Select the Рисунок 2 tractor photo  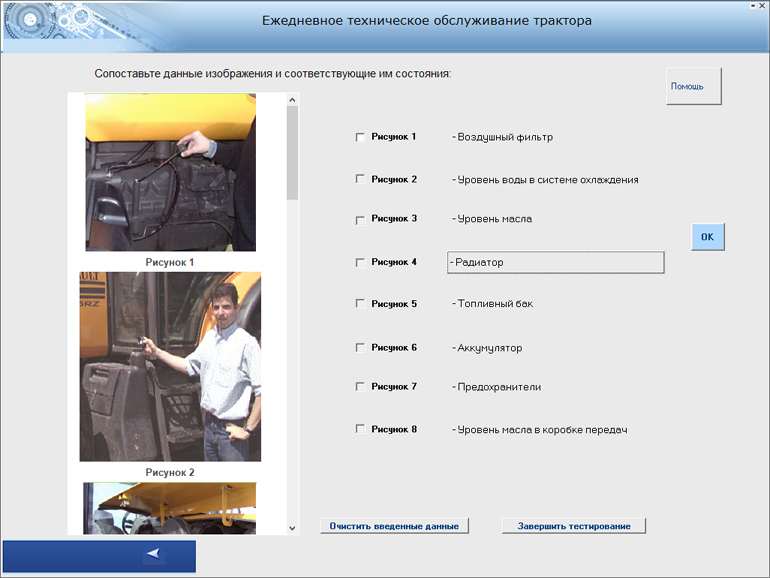tap(170, 366)
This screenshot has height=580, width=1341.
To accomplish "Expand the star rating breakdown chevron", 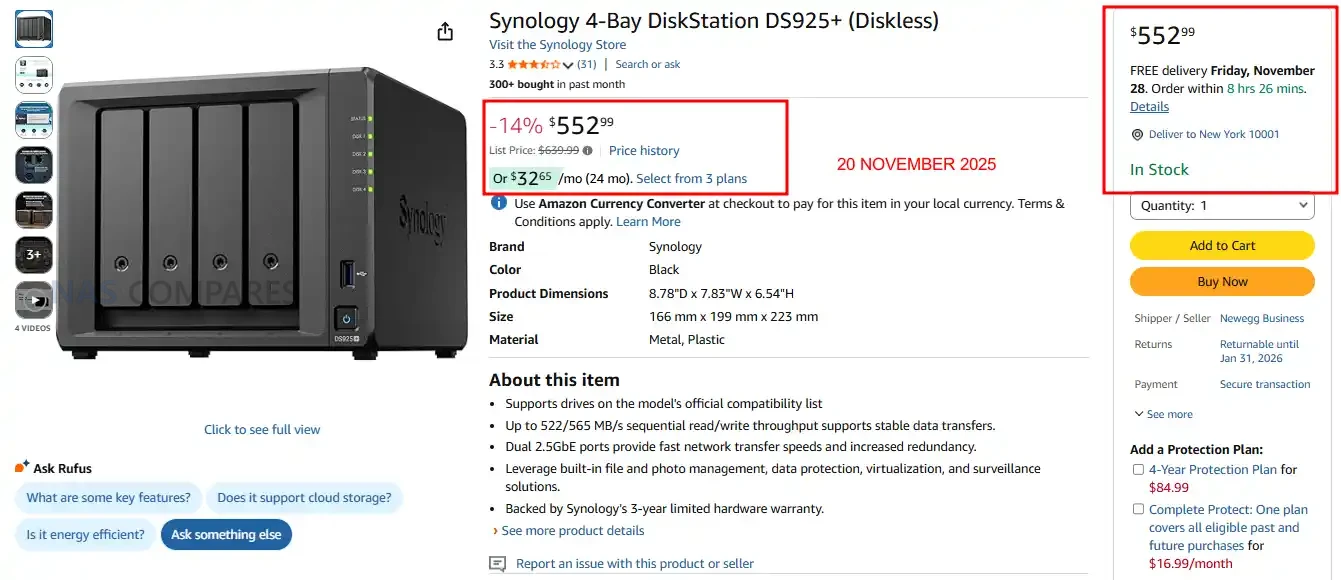I will click(568, 65).
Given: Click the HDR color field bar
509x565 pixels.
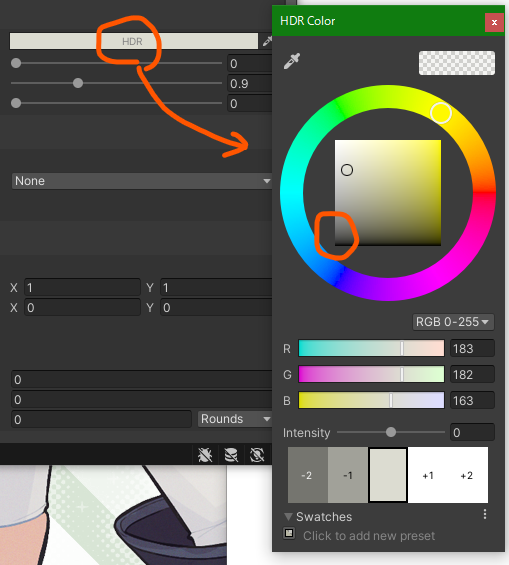Looking at the screenshot, I should point(134,41).
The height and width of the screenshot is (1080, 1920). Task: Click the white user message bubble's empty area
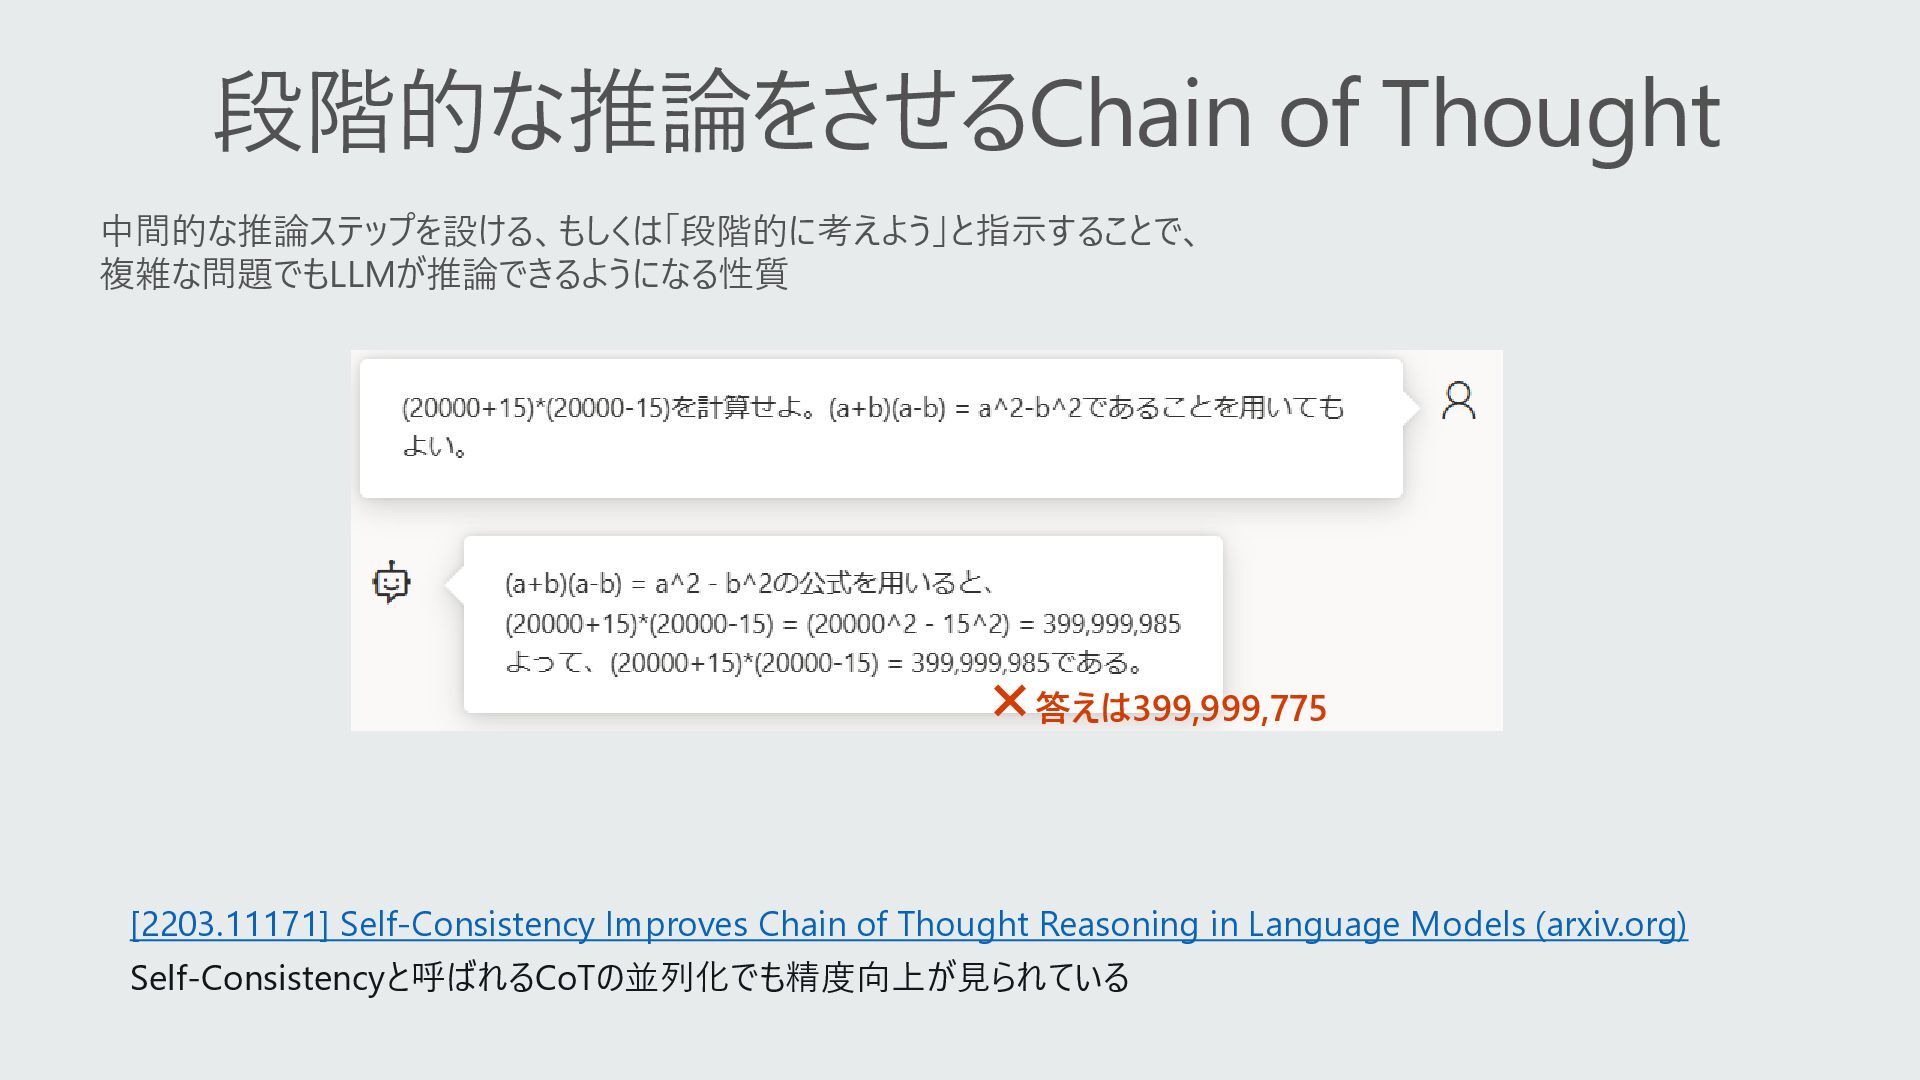point(900,470)
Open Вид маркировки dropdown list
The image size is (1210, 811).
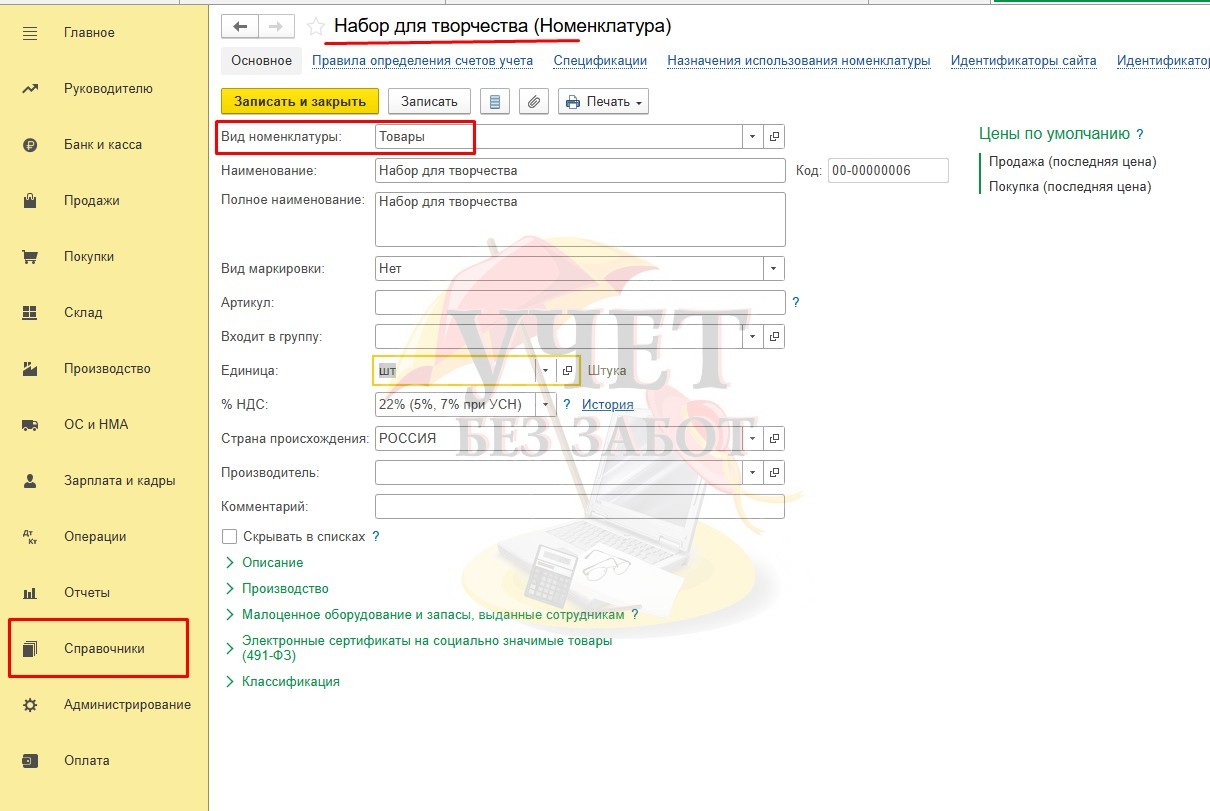click(x=774, y=268)
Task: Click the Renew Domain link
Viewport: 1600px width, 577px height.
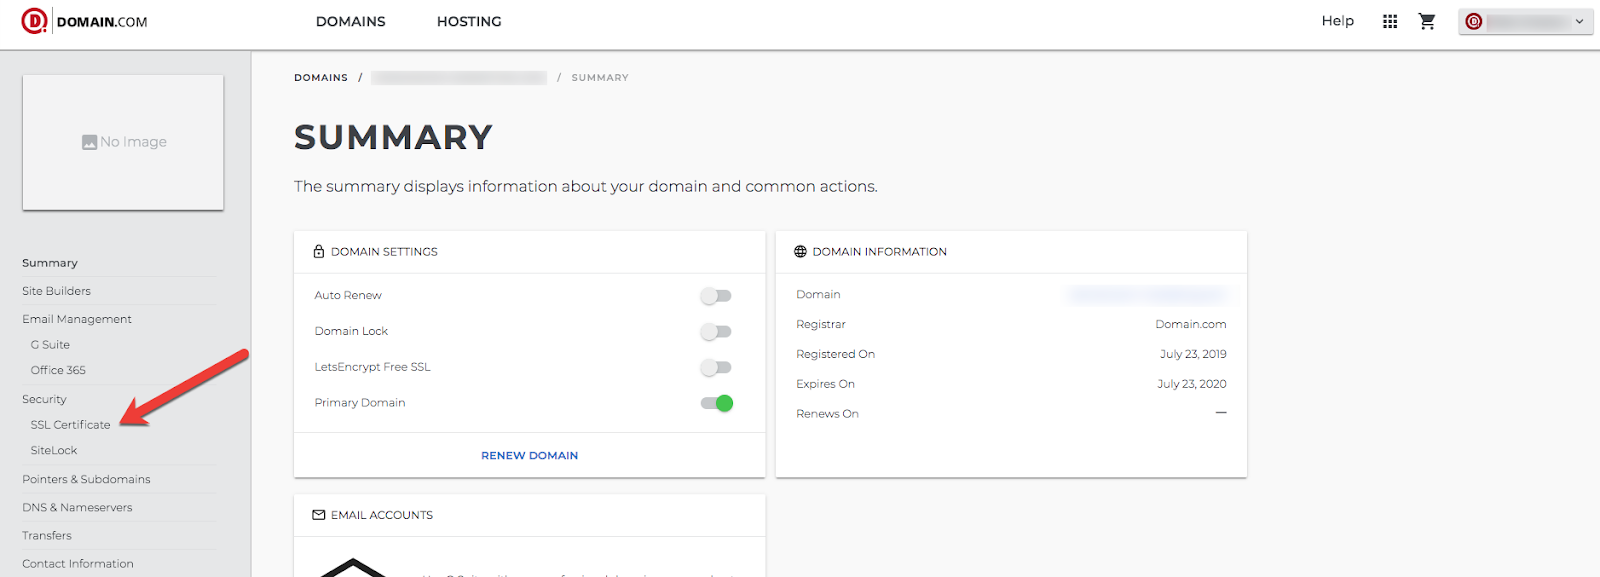Action: click(x=529, y=455)
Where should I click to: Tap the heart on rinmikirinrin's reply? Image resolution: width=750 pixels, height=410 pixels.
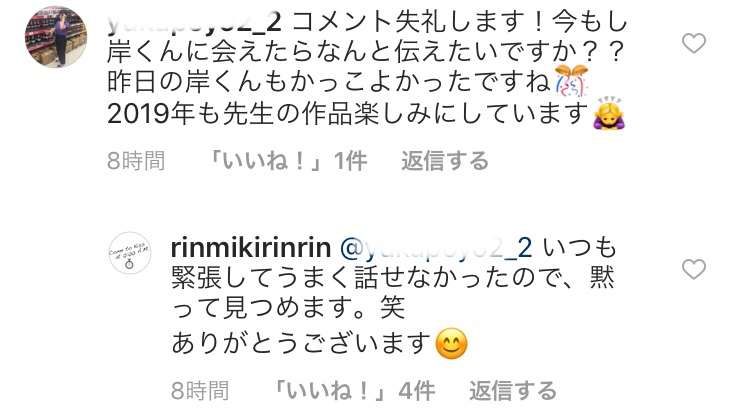pyautogui.click(x=694, y=269)
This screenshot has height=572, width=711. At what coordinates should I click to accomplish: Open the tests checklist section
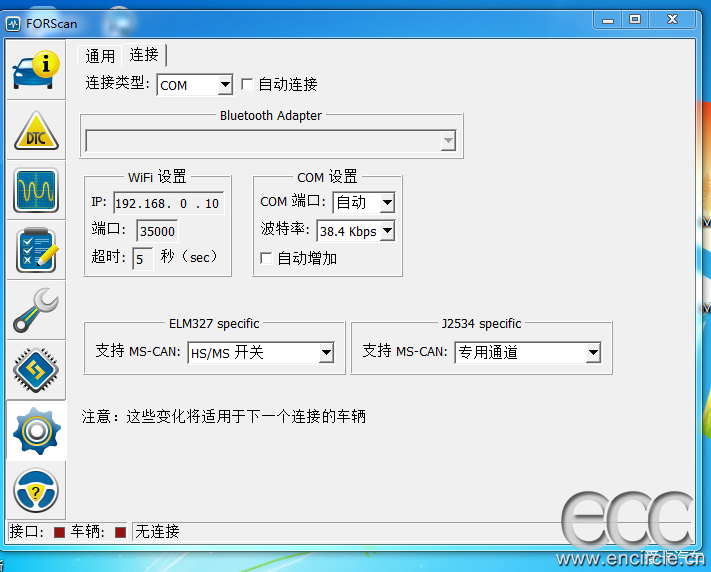(x=35, y=250)
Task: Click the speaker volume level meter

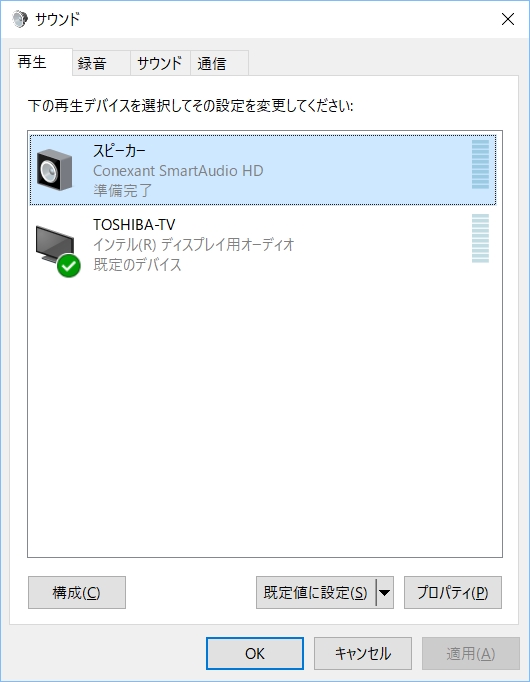Action: (x=480, y=164)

* * * * * * * * *

**Activity**:
From the line that contains "Task: Click the Renew Domain link" to the end of the listing, give every line again exactly as written. Leave the pictures out.

**Result of this exercise**:
Task: Click the Renew Domain link
Viewport: 1600px width, 577px height.
Action: click(x=529, y=455)
Where should I click to: Tap the heart on rinmikirinrin's reply? Image resolution: width=750 pixels, height=410 pixels.
pyautogui.click(x=694, y=269)
This screenshot has height=572, width=711. At what coordinates should I click to accomplish: Open the tests checklist section
(x=35, y=250)
Task: Click the speaker volume level meter

Action: (x=480, y=164)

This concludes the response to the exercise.